## PROBLEM TO SOLVE
Could you reproduce every item below, swapping each "GUI agent" for "interface agent" and leaving everything else unchanged?

☆ ☆ ☆ ☆ ☆ ☆ ☆

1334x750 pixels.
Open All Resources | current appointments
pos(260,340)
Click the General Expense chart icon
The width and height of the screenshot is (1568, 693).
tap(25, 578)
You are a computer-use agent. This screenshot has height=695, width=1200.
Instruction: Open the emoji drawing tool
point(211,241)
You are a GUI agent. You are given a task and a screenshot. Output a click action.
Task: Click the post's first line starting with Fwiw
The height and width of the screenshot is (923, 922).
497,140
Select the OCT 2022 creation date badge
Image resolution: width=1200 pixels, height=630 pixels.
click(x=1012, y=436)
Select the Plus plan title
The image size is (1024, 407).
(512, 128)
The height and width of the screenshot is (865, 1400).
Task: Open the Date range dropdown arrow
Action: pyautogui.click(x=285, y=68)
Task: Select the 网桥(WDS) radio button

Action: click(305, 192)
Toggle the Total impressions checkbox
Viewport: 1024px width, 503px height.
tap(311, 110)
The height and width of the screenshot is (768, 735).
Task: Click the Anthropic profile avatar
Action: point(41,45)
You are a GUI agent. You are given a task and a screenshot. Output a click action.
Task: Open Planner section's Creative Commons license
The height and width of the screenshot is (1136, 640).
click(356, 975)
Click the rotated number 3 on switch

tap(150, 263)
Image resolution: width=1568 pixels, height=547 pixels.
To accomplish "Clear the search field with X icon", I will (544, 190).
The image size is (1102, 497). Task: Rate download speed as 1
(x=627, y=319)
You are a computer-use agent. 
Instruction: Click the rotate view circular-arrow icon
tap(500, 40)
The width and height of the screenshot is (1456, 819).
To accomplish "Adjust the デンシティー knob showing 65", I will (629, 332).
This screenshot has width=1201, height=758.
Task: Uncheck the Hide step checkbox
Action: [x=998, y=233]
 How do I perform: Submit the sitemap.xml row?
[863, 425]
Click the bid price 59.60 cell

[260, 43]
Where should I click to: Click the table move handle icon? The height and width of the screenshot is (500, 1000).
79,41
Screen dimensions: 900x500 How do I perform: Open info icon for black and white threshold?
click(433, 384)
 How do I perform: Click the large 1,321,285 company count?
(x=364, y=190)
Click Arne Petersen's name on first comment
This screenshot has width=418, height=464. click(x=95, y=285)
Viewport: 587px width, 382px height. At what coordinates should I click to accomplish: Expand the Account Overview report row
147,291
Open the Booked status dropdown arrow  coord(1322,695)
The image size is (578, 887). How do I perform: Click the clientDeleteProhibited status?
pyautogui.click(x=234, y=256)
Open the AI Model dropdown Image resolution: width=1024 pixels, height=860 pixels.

☆ ☆ ☆ ☆ ☆ ☆ ☆

## RESULT OF THIS TASK
1334x750 pixels.
Open All Resources | current appointments
pos(260,340)
Click the General Expense chart icon
The width and height of the screenshot is (1568, 693).
tap(25, 578)
You are a computer-use agent. This screenshot has height=695, width=1200.
Instruction: Open the emoji drawing tool
point(211,241)
You are a interface agent. You are given a task and a screenshot. Output a click action.
Task: Click the post's first line starting with Fwiw
The height and width of the screenshot is (923, 922).
497,140
Select the OCT 2022 creation date badge
Image resolution: width=1200 pixels, height=630 pixels.
click(x=1012, y=436)
Select the Plus plan title
The image size is (1024, 407).
(512, 128)
The height and width of the screenshot is (865, 1400).
Task: Open the Date range dropdown arrow
Action: pyautogui.click(x=285, y=68)
Task: Select the 网桥(WDS) radio button

Action: click(305, 192)
Toggle the Total impressions checkbox
Viewport: 1024px width, 503px height.
tap(311, 110)
The height and width of the screenshot is (768, 735).
Task: Click the Anthropic profile avatar
Action: point(41,45)
You are a interface agent. You are given a task and a screenshot. Output a click action.
Task: Open Planner section's Creative Commons license
The height and width of the screenshot is (1136, 640).
click(356, 975)
Click the rotated number 3 on switch

tap(150, 263)
Image resolution: width=1568 pixels, height=547 pixels.
To accomplish "Clear the search field with X icon", I will (544, 190).
The image size is (1102, 497). Task: Rate download speed as 1
(x=627, y=319)
You are a computer-use agent. 
Instruction: Click the rotate view circular-arrow icon
tap(500, 40)
The width and height of the screenshot is (1456, 819).
To accomplish "Adjust the デンシティー knob showing 65", I will (629, 332).
This screenshot has width=1201, height=758.
Task: Uncheck the Hide step checkbox
Action: [x=998, y=233]
 How do I perform: Submit the sitemap.xml row?
[863, 425]
Click the bid price 59.60 cell

[260, 43]
Where should I click to: Click the table move handle icon? The height and width of the screenshot is (500, 1000).
79,41
Screen dimensions: 900x500 How do I perform: Open info icon for black and white threshold?
click(433, 384)
 How do I perform: Click the large 1,321,285 company count?
(x=364, y=190)
Click Arne Petersen's name on first comment
This screenshot has width=418, height=464. click(x=95, y=285)
Viewport: 587px width, 382px height. At what coordinates should I click to accomplish: Expand the Account Overview report row
147,291
Open the Booked status dropdown arrow  coord(1322,695)
The image size is (578, 887). How do I perform: Click the clientDeleteProhibited status?
pyautogui.click(x=234, y=256)
Open the AI Model dropdown Image resolution: width=1024 pixels, height=860 pixels.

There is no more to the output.